| Bloc de texte |

--------------------

Don Pasquale de Gaetano Donizetti

Pur plaisir de la reprise d’une réussite

Don Pasquale de Gaetano Donizetti

Moins d’un an après sa création à Paris, Don Pasquale fait son retour dans la version piquante et ingénieuse de Michieletto. Michele Petrusi resigne pour le rôle-titre, avec adresse et humour et contribue à la réussite de cette reprise !

Don Pasquale nous convie sous son toit, une charpente de néons blancs surplombe une maison sans cloisons ni murs, dont ne subsiste que portes, voiture, décorations et objets un peu vieillots, l’univers d’un célibataire endurci. Don Pasquale, vieil homme acariâtre, accoutumé à ses routines, trouve son quotidien bouleversé par une étincelle sentimentale : Norina réveille chez lui un feu de jeunesse, un rebond d’entrain, de bien courte durée… Le septuagénaire est victime des manigances du Docteur Malatesta. Celui-ci lui promet la main de sa sœur, qui n’est en fait que l’amante d’Ernesto, le neveu de Don Pasquale.

Une fois le premier mariage prononcé, c’est un calque du décor initial qui le remplace, grâce à l’intervention des chœurs, en tenue de déménageurs pour l’occasion. Exit les vieux meubles et la décoration surannée, place au mobilier design et tape-à-l’œil, à la voiture de sport. C’est là l’entreprise de Norina qui compte profiter de la cassette de Don Pasquale pour mieux en vivre avec Ernesto plus tard. Caroline Alexander se sentait en juin dernier, entraînée dans « l’intimité d’une petite bourgeoisie ordinaire » (WT n°6180). Sur un grand écran en fond de scène sont projetées des images en direct, procédé vidéo dont Michieletto use avec justesse pour apporter dynamisme et surprise à l’ensemble. A la fin du troisième acte, alors que Don Pasquale est assis de force dans un fauteuil roulant et conduit à la maison de retraite, la morale un brin cruelle est chantée, répétée à l’envi : ce n’était pas un âge pour se marier…

Le Docteur Malatesta est donc l’architecte de l’intrigue. Jean, bottines, chemise ouverte, veste de cuir et lunettes de soleil, cet enjôleur se rit de Don Pasquale, fomente le rapprochement avec sa soi-disant sœur, pour mieux la destiner à Ernesto, son amant. Le baryton assume le rôle avec humour, la voix est claire et bien posée, la partition abordée avec aisance.

Javier Camarena campe un Ernesto enamouré, à la fois tendre et vaillant, tout en nuances et en puissance, à l’image de la scène du jardin et le « Com’è gentil ». La voix, assise sur des mediums sûrs, est bien projetée, les aigus sont perçants et sonores.

C’est Pretty Yende en Norina qui lui donne la réplique. Malicieuse et séductrice, cette Norina rend fou les trois hommes un par un, en témoigne son « So anch’ io la virtu magica » en fin de premier acte. La soprano sud-africaine montre de belles qualités techniques, un chant fluide et précis, des aigus clairs délicatement décomposés.

--------------------

Données de localisation de cibles visibles:
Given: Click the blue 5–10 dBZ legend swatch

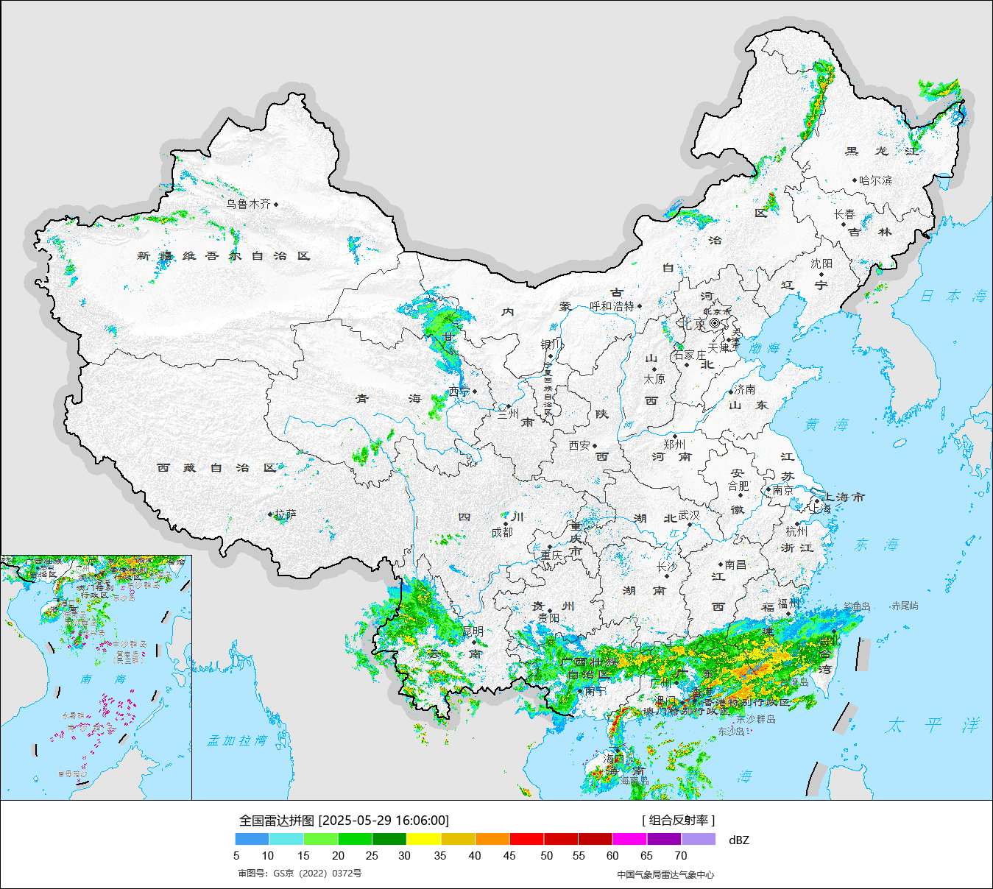Looking at the screenshot, I should click(252, 839).
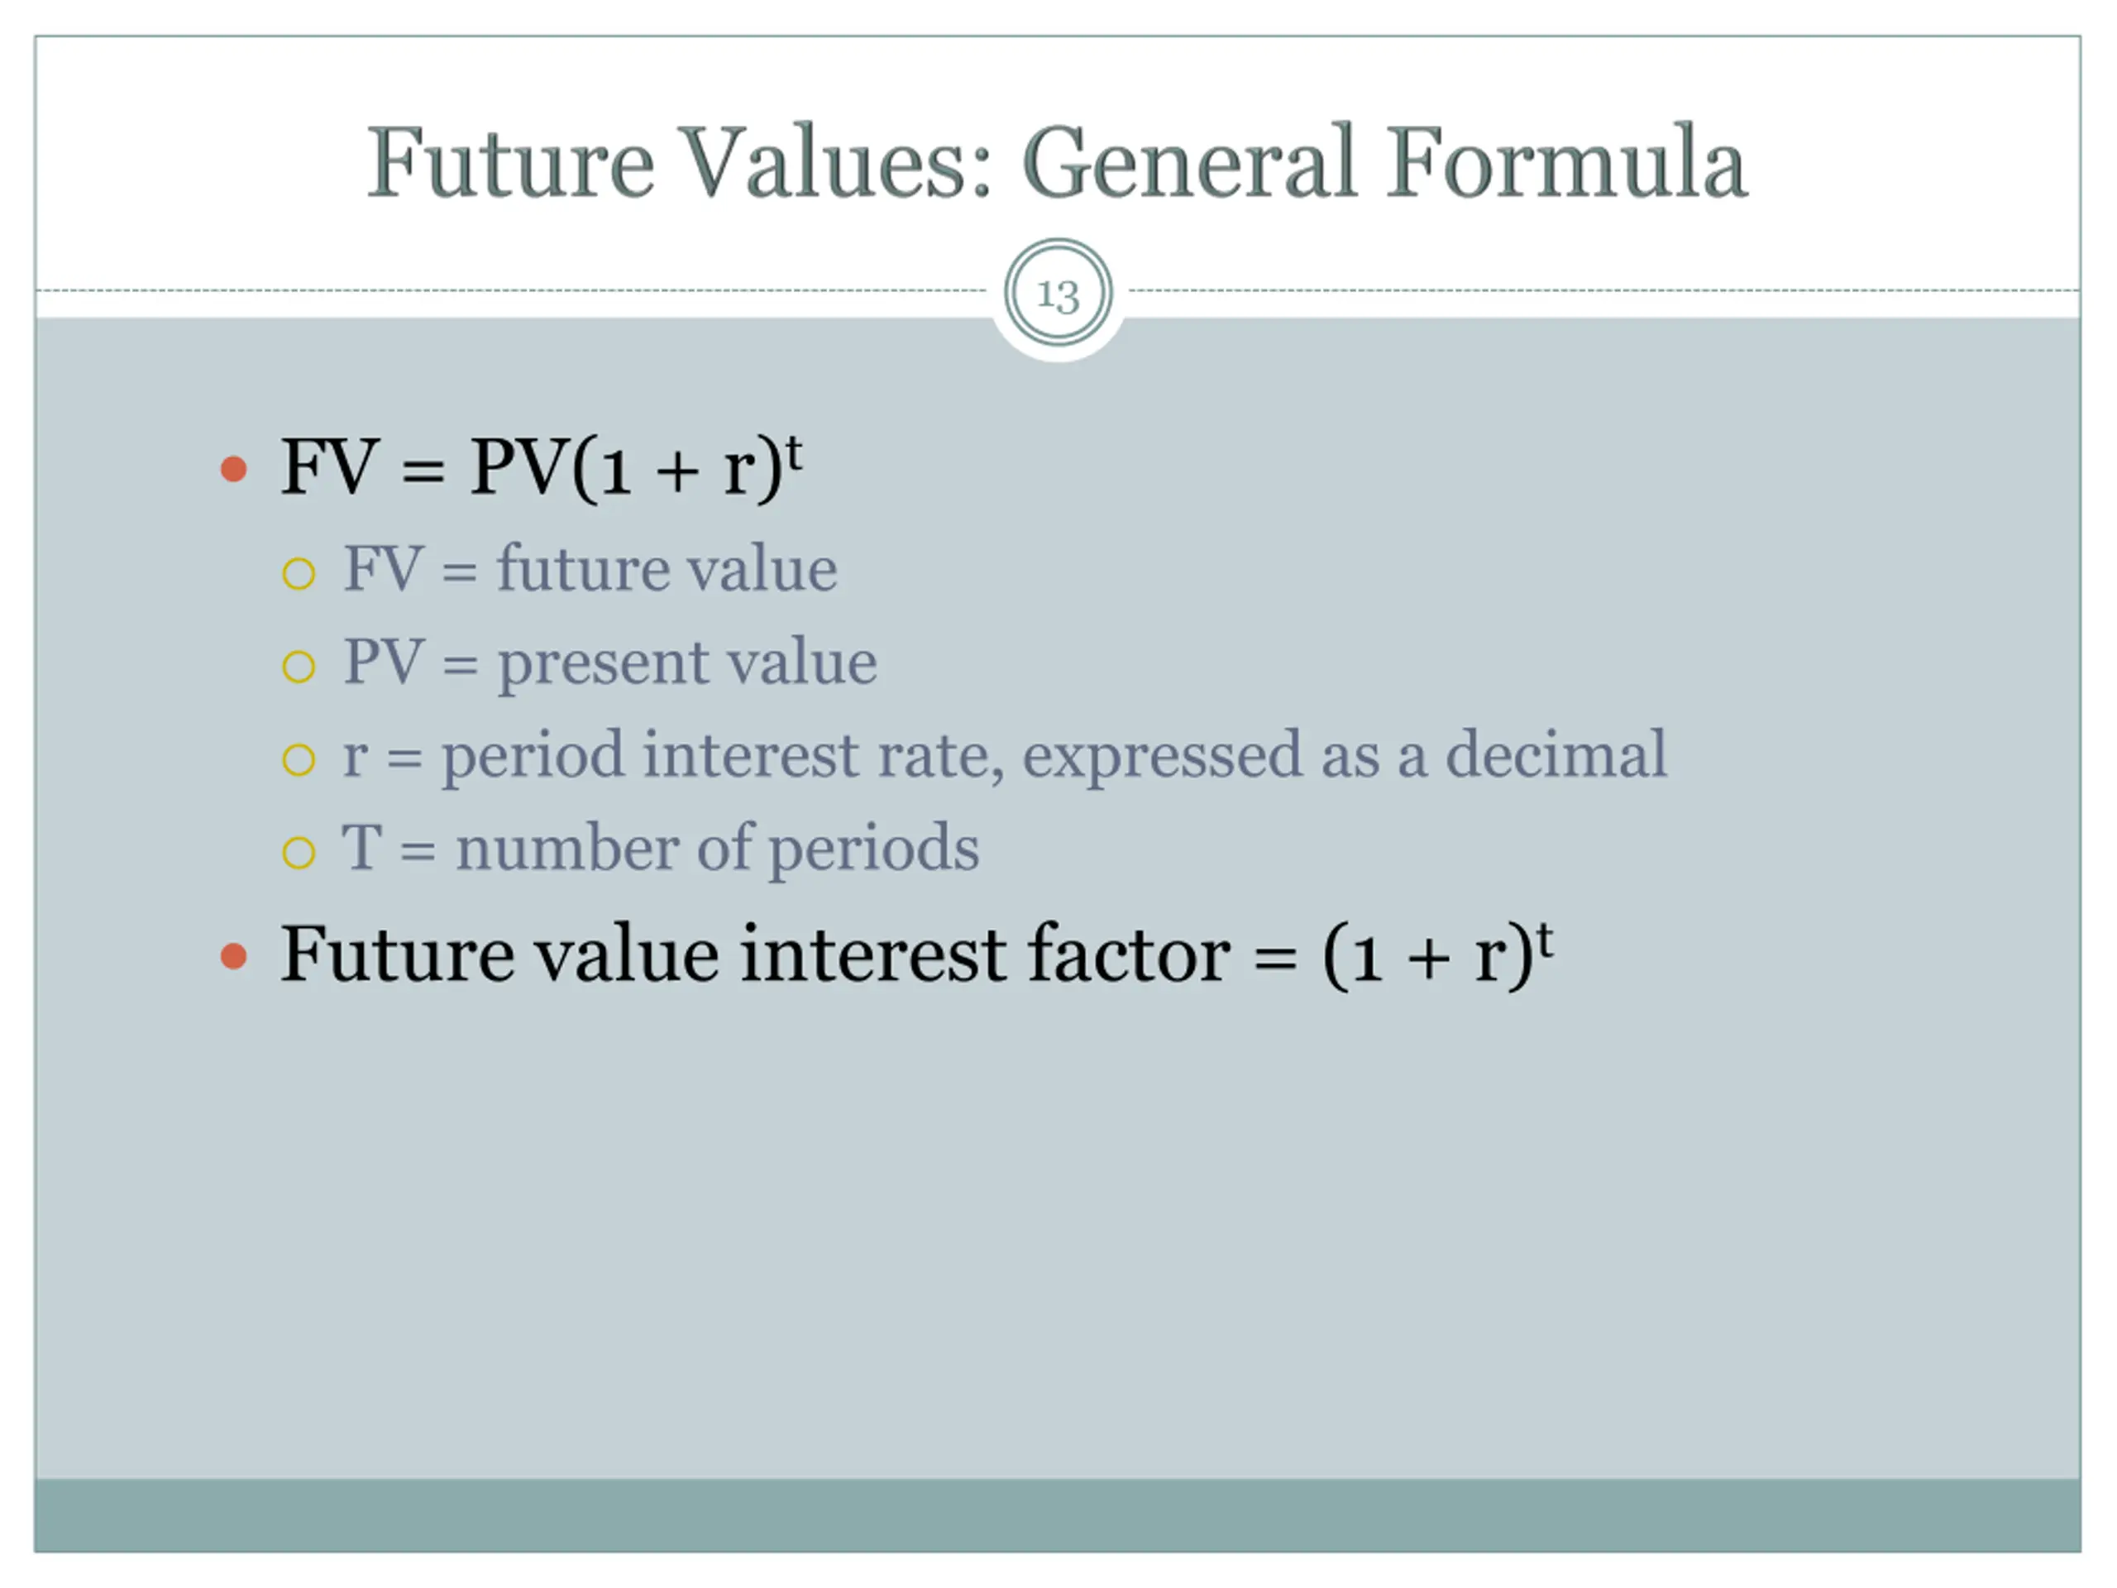
Task: Click the (1 + r) expression in last bullet
Action: (x=1428, y=956)
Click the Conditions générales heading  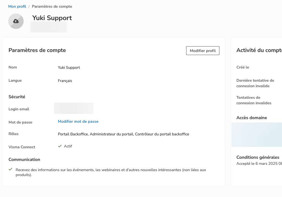(258, 157)
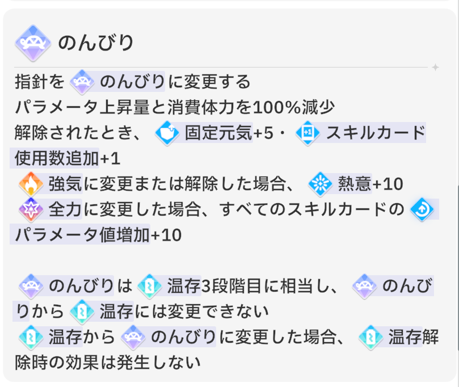Click the 全力 star icon
This screenshot has height=387, width=459.
[x=31, y=209]
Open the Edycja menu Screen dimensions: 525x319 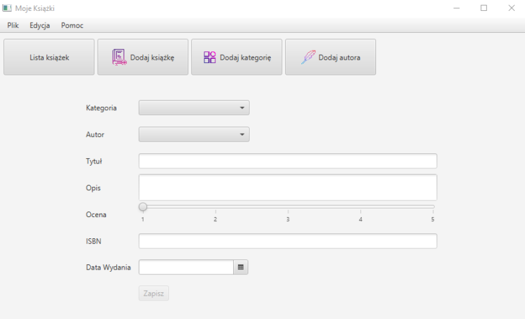pyautogui.click(x=40, y=25)
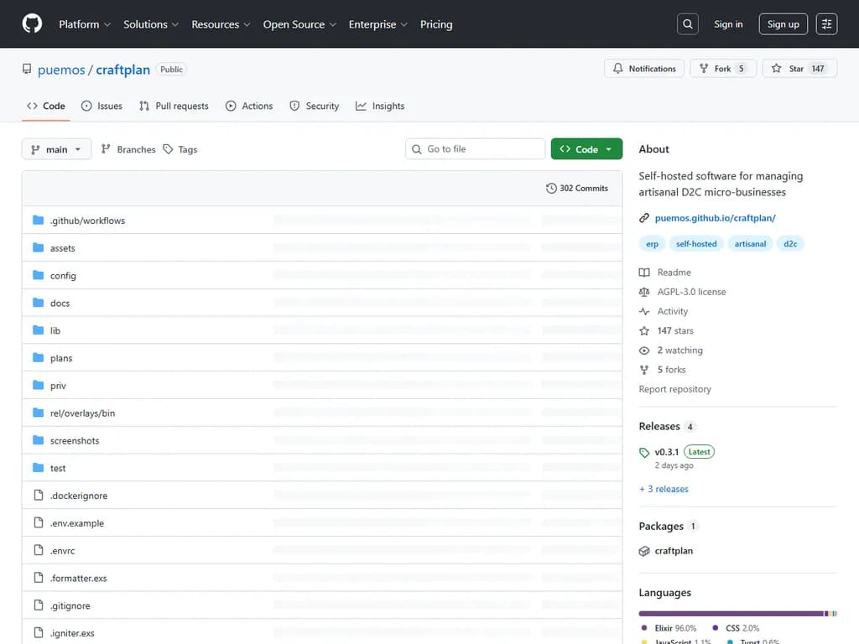Click the GitHub logo icon
859x644 pixels.
click(32, 23)
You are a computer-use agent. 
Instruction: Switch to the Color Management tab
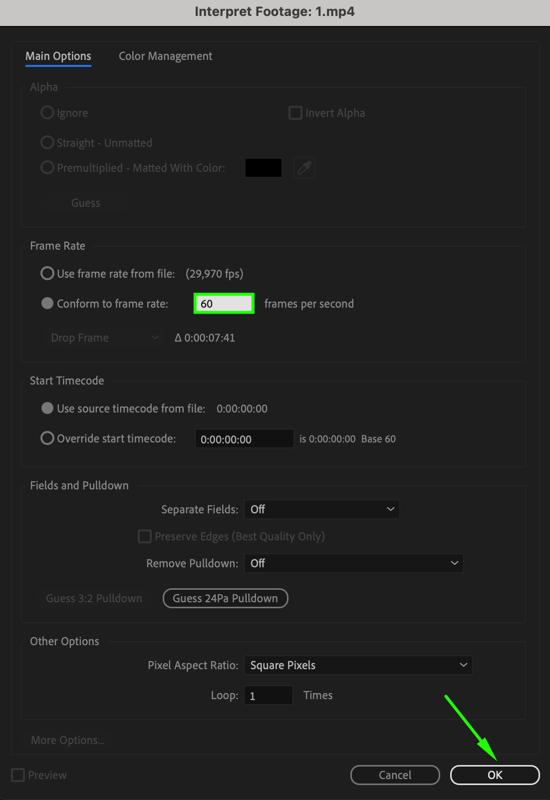click(x=165, y=56)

--------------------

| Travail à faire |
1. Dans la critique de Don Pasquale, restituez le passage qui débute aux mots « Pur plaisir de » et se termine après les mots « de cette reprise ! ».
2. Selon la critique de Don Pasquale, les affirmations suivantes sont-elles exactes ? Répondez par oui ou par non à chacune, en citant les mots du texte qui tranchent.
(a) Michele Petrusi tient le rôle-titre.
(b) Javier Camarena interprète le Docteur Malatesta.
(c) Les chœurs interviennent en tenue de déménageurs.

| Les réponses |
1.
Pur plaisir de la reprise d’une réussite

Don Pasquale de Gaetano Donizetti

Moins d’un an après sa création à Paris, Don Pasquale fait son retour dans la version piquante et ingénieuse de Michieletto. Michele Petrusi resigne pour le rôle-titre, avec adresse et humour et contribue à la réussite de cette reprise !

2.
(a) Oui : « Michele Petrusi resigne pour le rôle-titre ».
(b) Non : « Javier Camarena campe un Ernesto enamouré ».
(c) Oui : « grâce à l’intervention des chœurs, en tenue de déménageurs pour l’occasion ».